In general I agree with you- I do think a great film is one that draws you in. Lets just say the atmosphere helps or hinders sometimes- so that a dark cinema can help whereas a loud noisy commuter bus with an ipod might fail. I think you are right I went a little over the top possibly- language overwhelming thought thanks for the correction.

james higham said...

I'm a great kino-theatre fancier. There is the cafe too, the popcorn, the aisles, the snogging, the whole scene is nice.

Gracchi said...

Yeah all of that's good. Cheers James- I'd forgotten the ancilliary benefits.

Anonymous said...

Gracchi, I (anonymous above) really wasn't critising you. In fact I was completely agreeing and kind of repeating a part of your argument in my words. I certainly didn't and wouldn't suggest that you went over the top. I was just adding that the conditions the cinema create increase, not only the chance of enjoyment, but also the expections. So when these are not fullfilled there is inevitable disappointment. More so than watching a average/bad film on another medium.

Gracchi said...

Sorry Anonymous- I sometimes have difficulty seeing things in proportion and was feeling down yesterday.

I think the overall point though is right even in my comment I suppose I was trying to moderate it- your point about the scalar nature of it is correct and it isn't absolute.

Thanks for taking the time to come back and say that though- we haven't got the word for a good user of nettiquete- but thanks for the kindness.

CityUnslicker said...

ah the cinema. I used to love going. wait until you have kids, it becomes the lost country!

Political Umpire said...

I think it depends to an extent on the nature of the film. It used to be that ‘action’ films always looked better on the big screen, and that’s still pretty much the case despite the advances in quality of home cinema (after all, the best home cinema system would be something in the order of £100k’s worth of Krell equipment, which most of us including me sadly don’t have, whereas a major London cinema would be sporting in the region of £3m worth of sound gear together with a specifically designed auditorium). I don’t believe that one can fully appreciate 2001: Space Odyssey without having seen it on the big screen. But you don’t need much more than an ipod to appreciate the dancing of Astaire and Rodgers, for example, nor to be moved by many a romantic or dramatic classic.

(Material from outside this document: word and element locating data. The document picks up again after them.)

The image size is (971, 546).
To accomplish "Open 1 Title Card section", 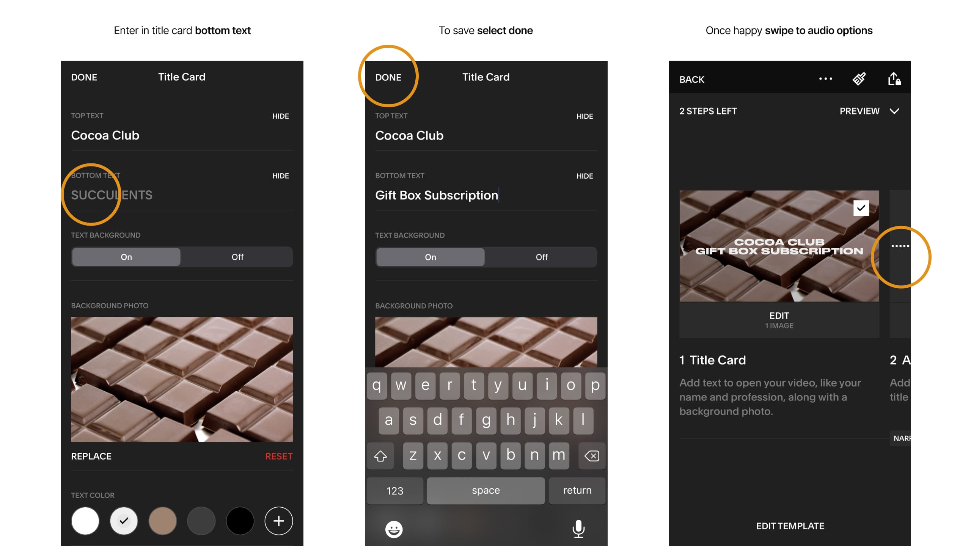I will click(x=713, y=360).
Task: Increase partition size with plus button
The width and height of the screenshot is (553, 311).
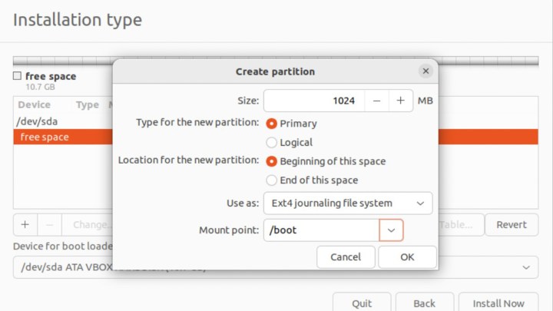Action: click(x=400, y=101)
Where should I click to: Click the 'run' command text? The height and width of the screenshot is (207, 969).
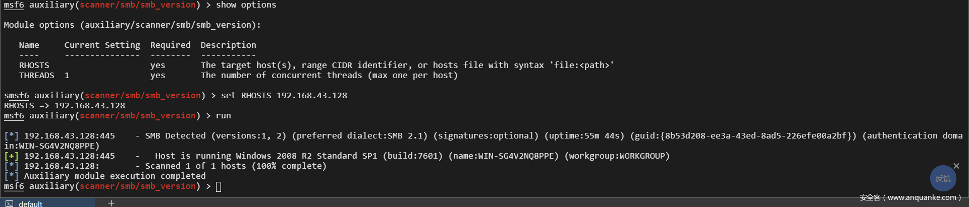point(223,116)
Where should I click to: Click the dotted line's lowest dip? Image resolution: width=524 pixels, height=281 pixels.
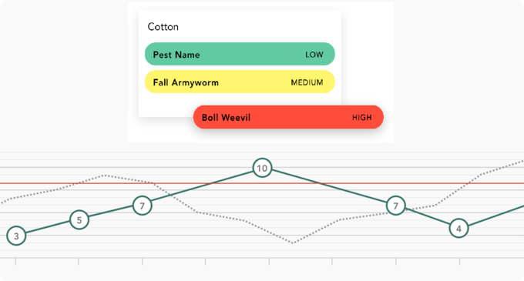pyautogui.click(x=292, y=243)
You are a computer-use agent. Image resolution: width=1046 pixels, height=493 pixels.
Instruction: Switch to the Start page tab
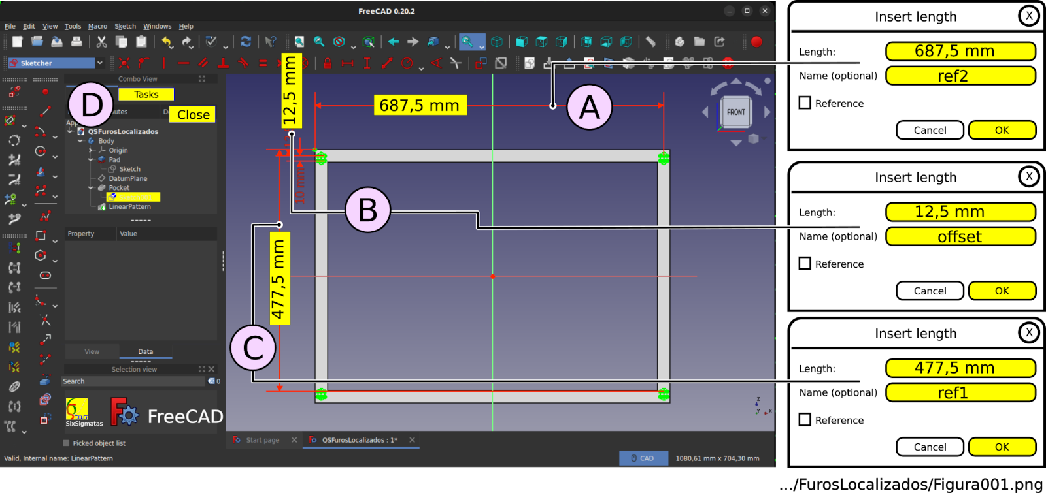click(x=262, y=440)
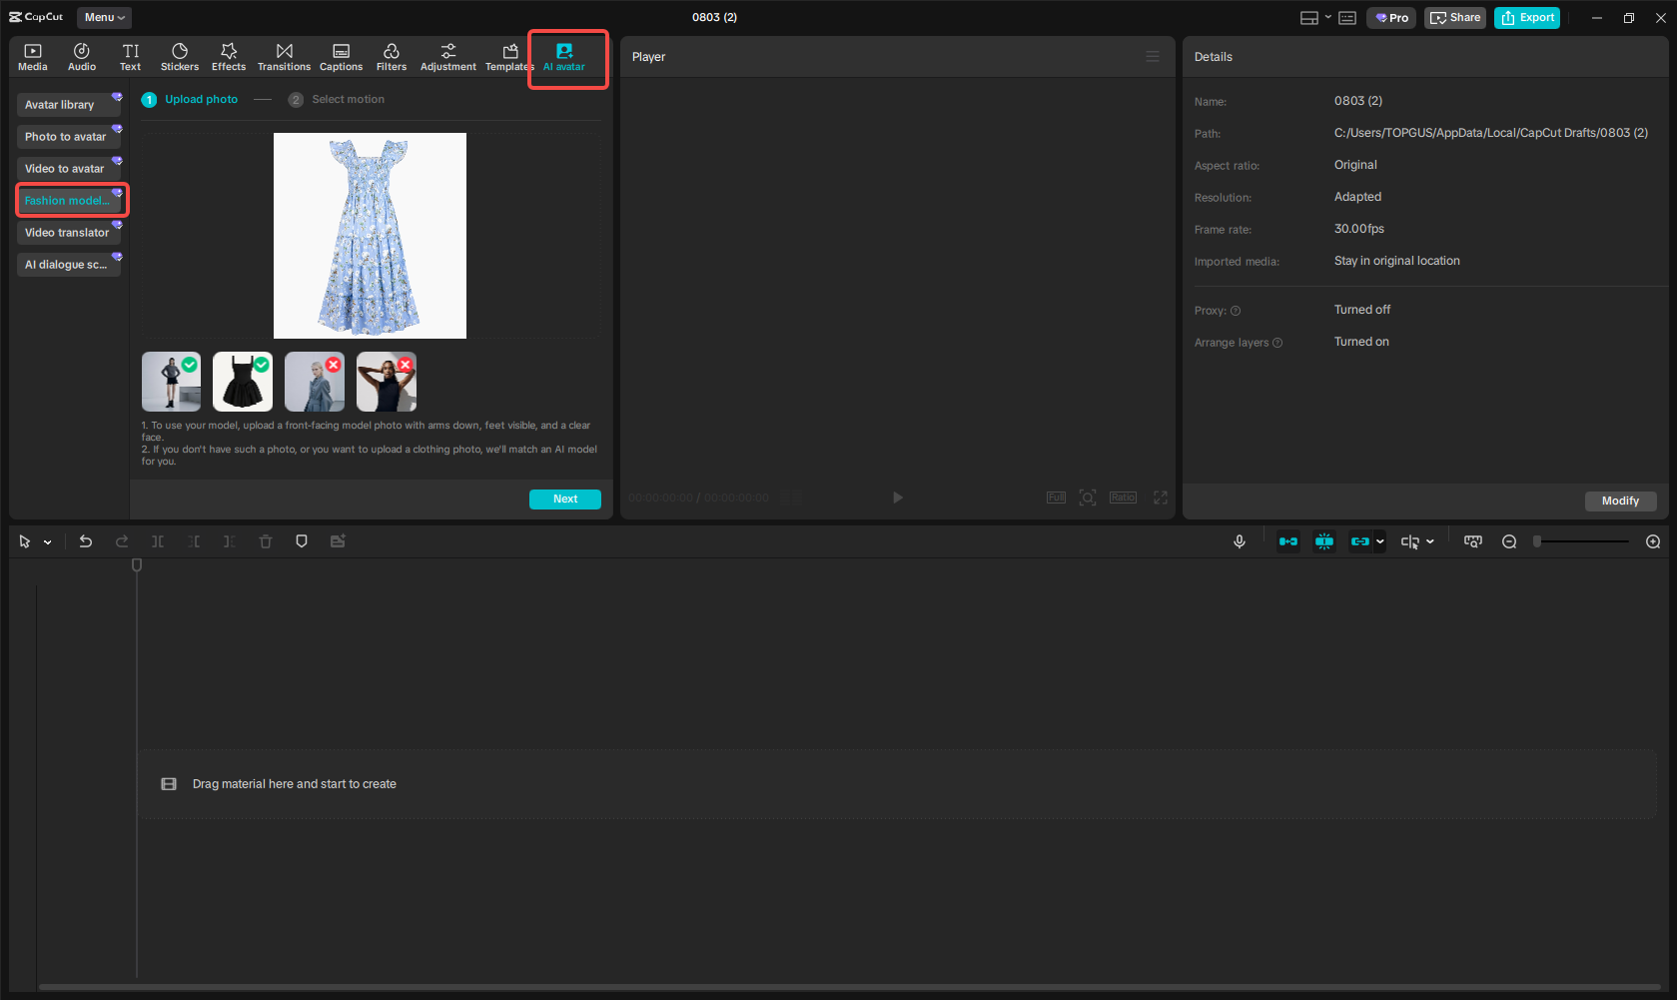Expand the cursor tool dropdown

point(46,540)
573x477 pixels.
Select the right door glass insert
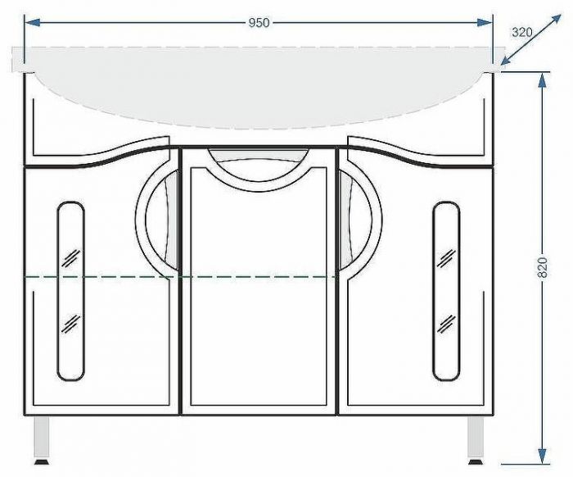(x=446, y=291)
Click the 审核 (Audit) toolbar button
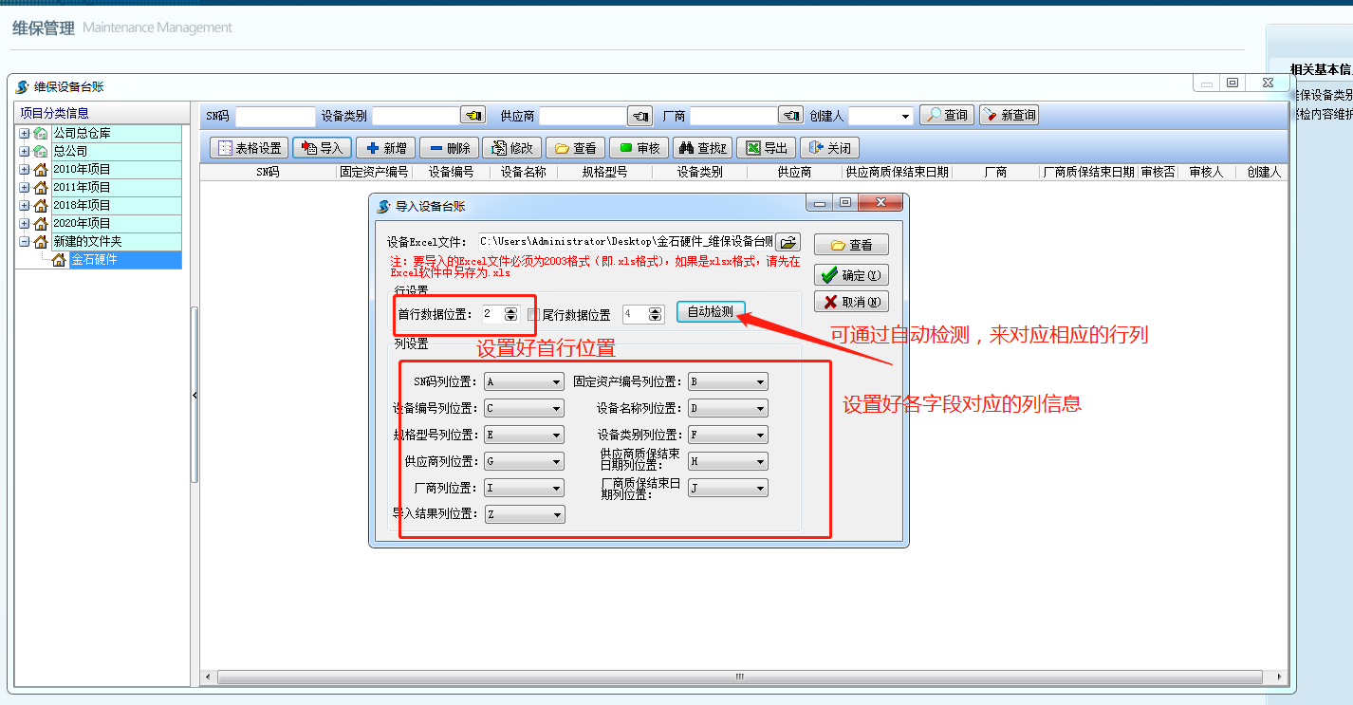Screen dimensions: 1353x705 pos(639,148)
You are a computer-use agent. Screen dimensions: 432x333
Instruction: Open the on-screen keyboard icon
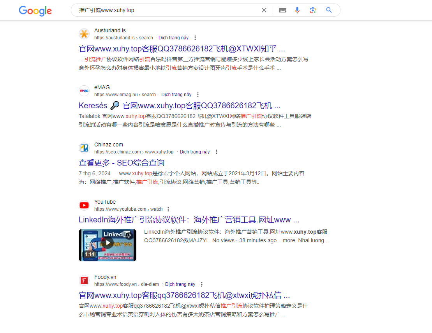pyautogui.click(x=282, y=10)
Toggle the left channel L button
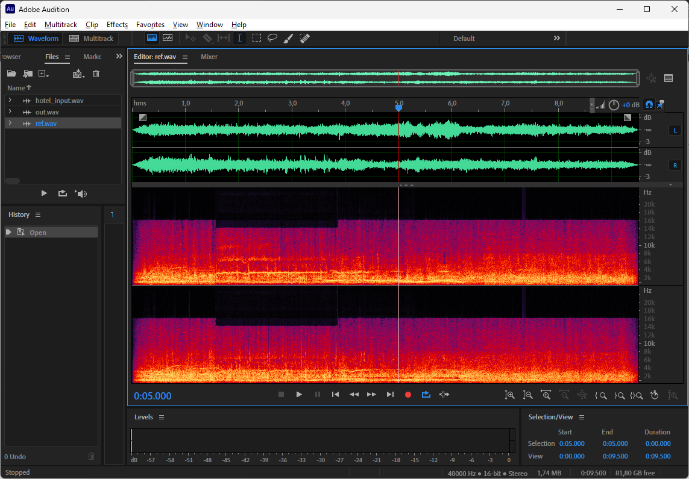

There is also the point that devoid of the bang and crash of the big screen, the limitations of some films get brought home. I have to say I found Lord of the Rings to be rather lame, boring efforts with a lot of mediocre acting on the small screen, though I enjoyed them well enough at the cinema.

I agree in general with the point regarding concentration, and the behaviour of audiences. The NFT always had perfectly behaved audiences every time I went but then again the quality of its equipment was badly dated (in comparison with other London venues). Then again, some films are hard to watch without interruption. The Thin Red Line, one of my favourites ever, is one such flick. A coffee break isn’t a bad thing when you’re watching the DvD.

Greater length enables some things to be done on the small screen that cannot on the large. The Singing Detective, for example, with the complexity and length of the plot simply couldn’t have been done on the big screen. And yes I know there was a film length version of it, but I have always refused to see it and always will.

BTW drafted a comment on your sporting post which got so long I turned it into a separate blog entry.

Sam said...

Thanks for the link. Interesting article and thoughts on it.

I went to the Croydon Vue to watch Borat. I understand what the article says about cinema purgatory. Filthy venue with I-make-minimum-wage style service. £7.40 a ticket, plus those absurdly large snacks and expensive, belted with ads with no chance for escape. All for a loose collection of poo jokes.

I paid about the same for two, including trains, to see The Canterbury Tales in the West End.

The cinema, like the theater, is about the experience. However, I feel that the experience has been cashed in too many times. There is little left for us.